*** Opening of Supplied records ***
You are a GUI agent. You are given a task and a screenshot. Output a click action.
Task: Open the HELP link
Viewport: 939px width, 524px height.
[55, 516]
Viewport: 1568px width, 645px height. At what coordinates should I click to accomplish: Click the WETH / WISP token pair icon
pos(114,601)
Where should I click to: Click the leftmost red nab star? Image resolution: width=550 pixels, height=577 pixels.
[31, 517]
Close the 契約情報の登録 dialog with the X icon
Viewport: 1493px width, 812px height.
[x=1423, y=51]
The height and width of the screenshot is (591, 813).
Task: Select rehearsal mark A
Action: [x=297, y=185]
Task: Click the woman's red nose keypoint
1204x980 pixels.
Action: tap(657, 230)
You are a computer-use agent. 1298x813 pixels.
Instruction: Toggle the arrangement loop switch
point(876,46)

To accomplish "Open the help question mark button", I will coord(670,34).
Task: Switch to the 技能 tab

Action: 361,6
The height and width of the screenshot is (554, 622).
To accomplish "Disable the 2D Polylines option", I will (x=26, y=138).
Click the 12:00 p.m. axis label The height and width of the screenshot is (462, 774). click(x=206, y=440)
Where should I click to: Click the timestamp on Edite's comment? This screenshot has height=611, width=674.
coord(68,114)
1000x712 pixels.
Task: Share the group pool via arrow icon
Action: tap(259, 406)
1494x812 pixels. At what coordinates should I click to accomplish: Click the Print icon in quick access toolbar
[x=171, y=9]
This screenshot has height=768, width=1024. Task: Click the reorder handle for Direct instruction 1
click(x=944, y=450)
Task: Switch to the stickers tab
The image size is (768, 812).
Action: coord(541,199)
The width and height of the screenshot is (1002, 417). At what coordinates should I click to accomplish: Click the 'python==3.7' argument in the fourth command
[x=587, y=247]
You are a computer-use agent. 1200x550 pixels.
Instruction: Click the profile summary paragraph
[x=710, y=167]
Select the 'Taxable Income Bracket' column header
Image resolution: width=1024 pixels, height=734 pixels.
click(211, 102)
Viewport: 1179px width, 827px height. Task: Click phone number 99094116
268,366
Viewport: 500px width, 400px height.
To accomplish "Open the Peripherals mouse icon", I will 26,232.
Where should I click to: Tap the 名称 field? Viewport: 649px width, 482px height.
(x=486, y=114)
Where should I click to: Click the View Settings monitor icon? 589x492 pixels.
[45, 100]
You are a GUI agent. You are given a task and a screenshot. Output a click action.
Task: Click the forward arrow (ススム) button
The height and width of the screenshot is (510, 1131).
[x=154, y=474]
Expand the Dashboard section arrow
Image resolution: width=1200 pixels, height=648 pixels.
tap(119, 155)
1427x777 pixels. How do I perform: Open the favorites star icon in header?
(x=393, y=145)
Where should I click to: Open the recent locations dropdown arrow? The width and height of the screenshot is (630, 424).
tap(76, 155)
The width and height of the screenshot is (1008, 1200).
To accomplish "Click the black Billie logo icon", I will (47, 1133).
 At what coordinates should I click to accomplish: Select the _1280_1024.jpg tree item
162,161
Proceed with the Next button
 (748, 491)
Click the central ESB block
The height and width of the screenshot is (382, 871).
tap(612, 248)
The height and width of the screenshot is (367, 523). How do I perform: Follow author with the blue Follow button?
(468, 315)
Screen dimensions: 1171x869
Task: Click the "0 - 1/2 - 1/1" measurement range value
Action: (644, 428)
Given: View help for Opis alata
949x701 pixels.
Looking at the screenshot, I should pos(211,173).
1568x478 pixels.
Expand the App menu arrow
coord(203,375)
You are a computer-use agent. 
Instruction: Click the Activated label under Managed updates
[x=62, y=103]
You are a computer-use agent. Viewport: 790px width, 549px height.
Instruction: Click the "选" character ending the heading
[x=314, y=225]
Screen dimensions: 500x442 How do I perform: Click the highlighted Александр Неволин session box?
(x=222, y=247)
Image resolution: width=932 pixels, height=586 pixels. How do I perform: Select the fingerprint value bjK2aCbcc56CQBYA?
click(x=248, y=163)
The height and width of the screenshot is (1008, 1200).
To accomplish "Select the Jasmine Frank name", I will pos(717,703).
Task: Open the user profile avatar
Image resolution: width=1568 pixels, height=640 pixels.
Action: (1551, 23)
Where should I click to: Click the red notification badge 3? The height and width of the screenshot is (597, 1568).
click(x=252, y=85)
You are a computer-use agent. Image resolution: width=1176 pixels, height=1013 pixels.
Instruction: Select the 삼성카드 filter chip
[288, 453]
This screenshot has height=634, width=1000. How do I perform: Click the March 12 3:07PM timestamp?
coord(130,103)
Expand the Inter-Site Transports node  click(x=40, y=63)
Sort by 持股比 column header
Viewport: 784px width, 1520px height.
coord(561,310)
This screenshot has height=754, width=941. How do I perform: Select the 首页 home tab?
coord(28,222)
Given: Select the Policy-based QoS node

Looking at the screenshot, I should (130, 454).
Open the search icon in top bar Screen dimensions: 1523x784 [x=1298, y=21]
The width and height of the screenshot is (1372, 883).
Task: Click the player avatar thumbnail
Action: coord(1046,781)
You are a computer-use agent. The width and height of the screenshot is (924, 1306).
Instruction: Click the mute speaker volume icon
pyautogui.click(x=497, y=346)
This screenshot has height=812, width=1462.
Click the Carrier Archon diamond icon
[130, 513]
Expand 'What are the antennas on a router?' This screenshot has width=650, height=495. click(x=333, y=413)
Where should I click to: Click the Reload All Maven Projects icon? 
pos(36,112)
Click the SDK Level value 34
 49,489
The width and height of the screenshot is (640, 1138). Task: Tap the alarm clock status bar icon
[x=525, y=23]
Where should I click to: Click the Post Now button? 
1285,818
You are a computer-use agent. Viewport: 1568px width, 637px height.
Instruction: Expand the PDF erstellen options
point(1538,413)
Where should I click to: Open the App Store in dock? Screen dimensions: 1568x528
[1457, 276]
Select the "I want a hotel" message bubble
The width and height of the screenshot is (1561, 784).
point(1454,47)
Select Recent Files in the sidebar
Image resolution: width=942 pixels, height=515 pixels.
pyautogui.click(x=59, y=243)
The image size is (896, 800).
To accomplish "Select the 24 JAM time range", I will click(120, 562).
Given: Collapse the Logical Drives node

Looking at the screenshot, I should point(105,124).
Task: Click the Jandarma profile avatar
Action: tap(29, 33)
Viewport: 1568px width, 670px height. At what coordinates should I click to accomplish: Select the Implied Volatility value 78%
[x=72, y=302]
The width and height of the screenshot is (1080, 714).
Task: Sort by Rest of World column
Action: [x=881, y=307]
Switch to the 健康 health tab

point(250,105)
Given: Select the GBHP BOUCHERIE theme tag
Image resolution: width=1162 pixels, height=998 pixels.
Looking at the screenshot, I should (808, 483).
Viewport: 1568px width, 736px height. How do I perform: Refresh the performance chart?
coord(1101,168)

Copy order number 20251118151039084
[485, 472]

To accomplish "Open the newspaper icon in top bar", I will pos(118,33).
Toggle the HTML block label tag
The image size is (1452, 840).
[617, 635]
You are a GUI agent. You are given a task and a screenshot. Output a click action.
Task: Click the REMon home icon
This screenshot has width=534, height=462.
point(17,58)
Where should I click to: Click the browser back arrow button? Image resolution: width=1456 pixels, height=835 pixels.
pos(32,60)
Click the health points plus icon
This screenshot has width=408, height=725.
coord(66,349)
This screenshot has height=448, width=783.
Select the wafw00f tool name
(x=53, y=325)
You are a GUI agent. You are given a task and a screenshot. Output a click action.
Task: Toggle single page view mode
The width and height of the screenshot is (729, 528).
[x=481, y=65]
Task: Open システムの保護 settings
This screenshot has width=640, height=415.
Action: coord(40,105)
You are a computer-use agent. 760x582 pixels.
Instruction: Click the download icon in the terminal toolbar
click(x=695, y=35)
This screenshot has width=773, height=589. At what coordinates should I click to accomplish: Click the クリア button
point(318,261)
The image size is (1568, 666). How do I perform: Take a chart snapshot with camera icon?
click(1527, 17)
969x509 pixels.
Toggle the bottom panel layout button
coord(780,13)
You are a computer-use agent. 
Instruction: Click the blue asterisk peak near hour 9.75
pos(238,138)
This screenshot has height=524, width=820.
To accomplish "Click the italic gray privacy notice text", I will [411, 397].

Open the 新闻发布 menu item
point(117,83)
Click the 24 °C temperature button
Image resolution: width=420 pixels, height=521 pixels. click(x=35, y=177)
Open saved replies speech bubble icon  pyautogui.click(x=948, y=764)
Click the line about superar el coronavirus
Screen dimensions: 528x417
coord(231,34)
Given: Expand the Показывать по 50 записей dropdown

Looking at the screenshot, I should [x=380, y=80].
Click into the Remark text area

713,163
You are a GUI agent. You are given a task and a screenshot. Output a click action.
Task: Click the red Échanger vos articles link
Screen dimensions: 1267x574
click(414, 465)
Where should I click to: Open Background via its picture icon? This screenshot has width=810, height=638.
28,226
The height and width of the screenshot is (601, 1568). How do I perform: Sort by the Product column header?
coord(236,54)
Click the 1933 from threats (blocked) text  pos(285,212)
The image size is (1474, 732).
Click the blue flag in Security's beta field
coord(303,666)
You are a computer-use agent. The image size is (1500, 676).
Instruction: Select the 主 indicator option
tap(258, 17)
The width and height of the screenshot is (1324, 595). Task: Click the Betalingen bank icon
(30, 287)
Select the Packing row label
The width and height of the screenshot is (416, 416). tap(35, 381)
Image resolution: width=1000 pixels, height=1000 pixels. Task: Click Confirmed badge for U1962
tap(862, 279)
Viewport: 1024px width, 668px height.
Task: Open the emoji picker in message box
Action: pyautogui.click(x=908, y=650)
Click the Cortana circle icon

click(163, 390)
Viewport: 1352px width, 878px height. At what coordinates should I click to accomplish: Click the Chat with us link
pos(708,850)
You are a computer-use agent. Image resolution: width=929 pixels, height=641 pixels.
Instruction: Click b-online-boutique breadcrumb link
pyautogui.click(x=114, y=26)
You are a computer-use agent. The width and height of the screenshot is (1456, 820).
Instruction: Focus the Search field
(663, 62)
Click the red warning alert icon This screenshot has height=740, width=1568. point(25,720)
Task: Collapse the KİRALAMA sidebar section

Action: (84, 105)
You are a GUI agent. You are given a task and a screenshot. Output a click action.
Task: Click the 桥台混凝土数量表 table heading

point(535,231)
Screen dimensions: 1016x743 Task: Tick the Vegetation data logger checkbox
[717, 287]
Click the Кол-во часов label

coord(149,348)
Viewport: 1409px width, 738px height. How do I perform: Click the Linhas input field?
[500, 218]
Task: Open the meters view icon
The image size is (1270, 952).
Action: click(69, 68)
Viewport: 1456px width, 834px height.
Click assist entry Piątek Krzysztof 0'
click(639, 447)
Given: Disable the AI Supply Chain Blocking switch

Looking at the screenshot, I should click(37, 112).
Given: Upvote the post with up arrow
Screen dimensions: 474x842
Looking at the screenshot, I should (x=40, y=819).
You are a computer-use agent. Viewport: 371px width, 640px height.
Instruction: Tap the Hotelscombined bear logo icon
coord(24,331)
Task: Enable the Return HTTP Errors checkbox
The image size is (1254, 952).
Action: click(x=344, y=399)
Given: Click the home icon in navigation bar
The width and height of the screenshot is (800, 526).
*** Close of Supplied records ***
(Activity): A single figure is all that is needed: the number of lines above that contain the string "will".

(Reply): 8